Top of The data

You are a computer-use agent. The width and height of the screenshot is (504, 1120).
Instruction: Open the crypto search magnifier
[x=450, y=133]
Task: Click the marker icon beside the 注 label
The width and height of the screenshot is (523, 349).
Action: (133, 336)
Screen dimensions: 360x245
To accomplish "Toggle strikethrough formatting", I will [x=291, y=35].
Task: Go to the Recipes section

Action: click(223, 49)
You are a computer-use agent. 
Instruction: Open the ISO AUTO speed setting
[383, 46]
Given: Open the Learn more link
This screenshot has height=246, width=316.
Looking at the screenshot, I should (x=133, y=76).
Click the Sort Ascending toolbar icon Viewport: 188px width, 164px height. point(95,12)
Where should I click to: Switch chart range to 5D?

Bottom of The data
Top of The data

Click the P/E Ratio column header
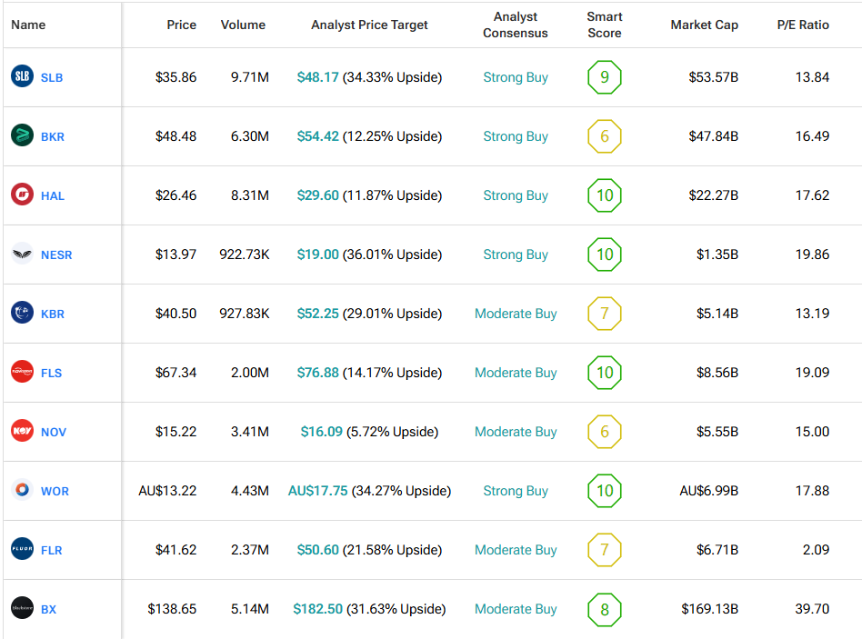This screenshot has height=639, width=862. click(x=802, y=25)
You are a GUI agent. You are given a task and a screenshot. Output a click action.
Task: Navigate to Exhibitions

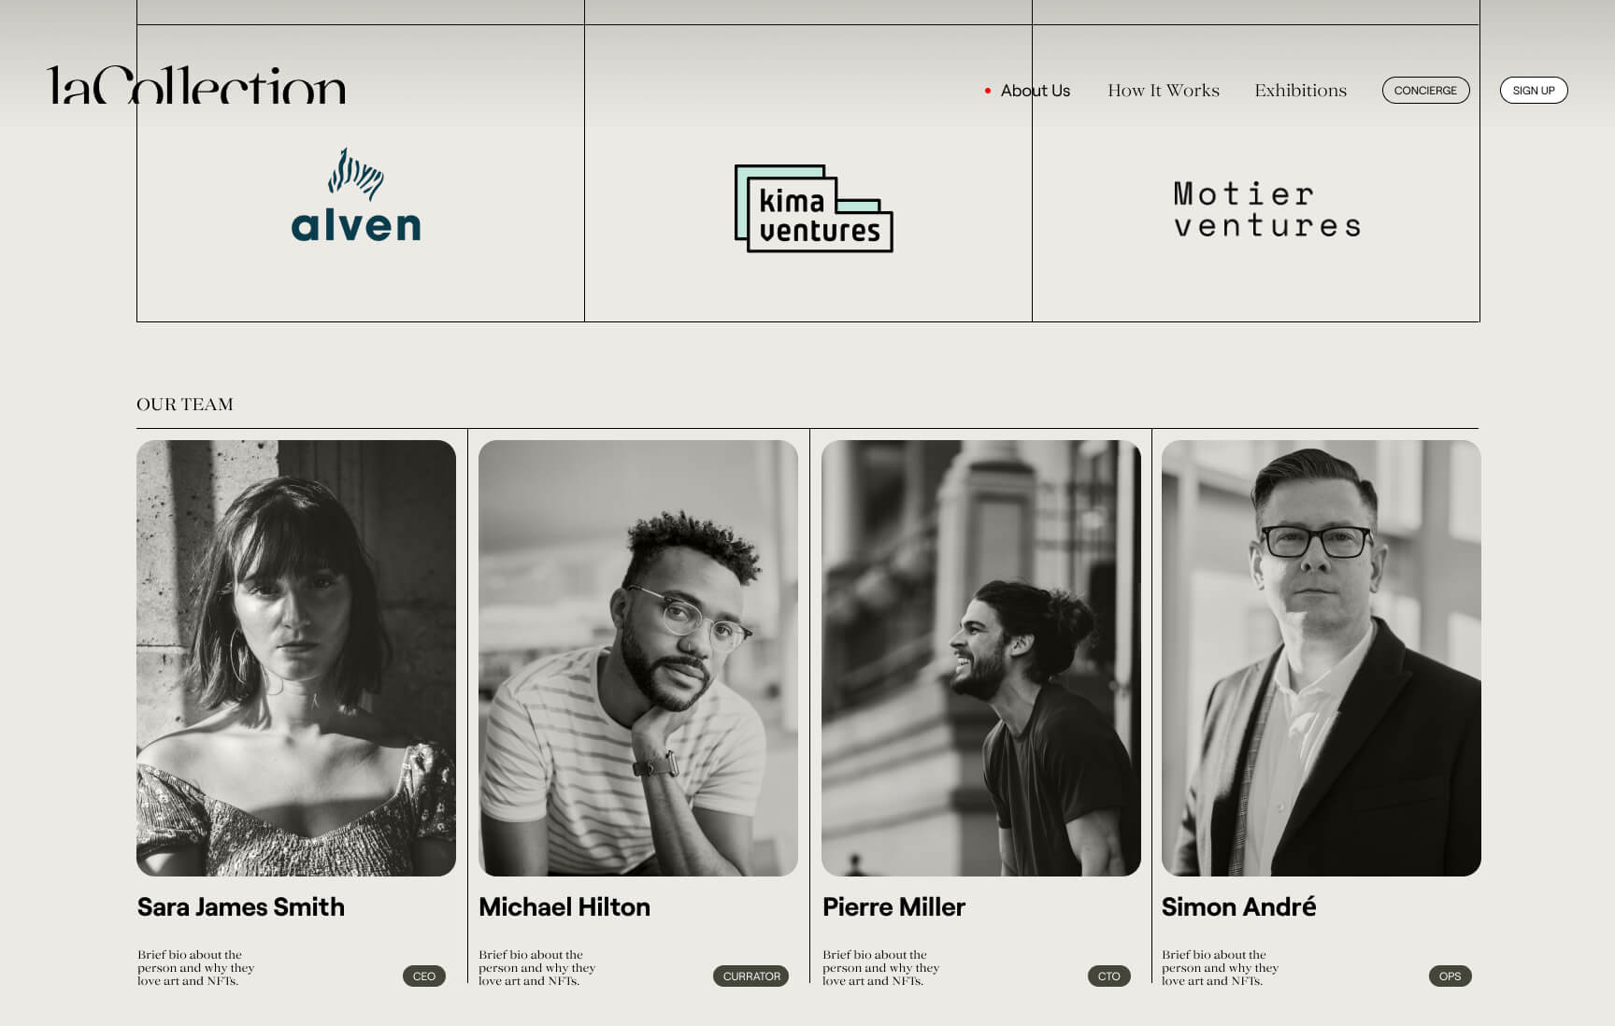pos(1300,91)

Bottom of The data
Top of The data

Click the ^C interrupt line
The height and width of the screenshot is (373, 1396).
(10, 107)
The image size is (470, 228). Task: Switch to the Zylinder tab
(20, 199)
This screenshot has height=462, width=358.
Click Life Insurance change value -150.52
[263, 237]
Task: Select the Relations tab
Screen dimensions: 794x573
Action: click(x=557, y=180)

Bottom of The data

# [Exercise goal]
Starting at the line that has "You are a computer-use agent. The" in the records above, restate word for word every line until the one that has "Where should I", and include that one as well.

# [Expected output]
You are a computer-use agent. The width and height of the screenshot is (504, 1120).
Instruction: Open the crypto search magnifier
[x=450, y=133]
Task: Click the marker icon beside the 注 label
The width and height of the screenshot is (523, 349).
Action: (133, 336)
Screen dimensions: 360x245
To accomplish "Toggle strikethrough formatting", I will [x=291, y=35].
Task: Go to the Recipes section

Action: click(223, 49)
You are a computer-use agent. 
Instruction: Open the ISO AUTO speed setting
[383, 46]
Given: Open the Learn more link
This screenshot has height=246, width=316.
Looking at the screenshot, I should (x=133, y=76).
Click the Sort Ascending toolbar icon Viewport: 188px width, 164px height. point(95,12)
Where should I click to: Switch chart range to 5D?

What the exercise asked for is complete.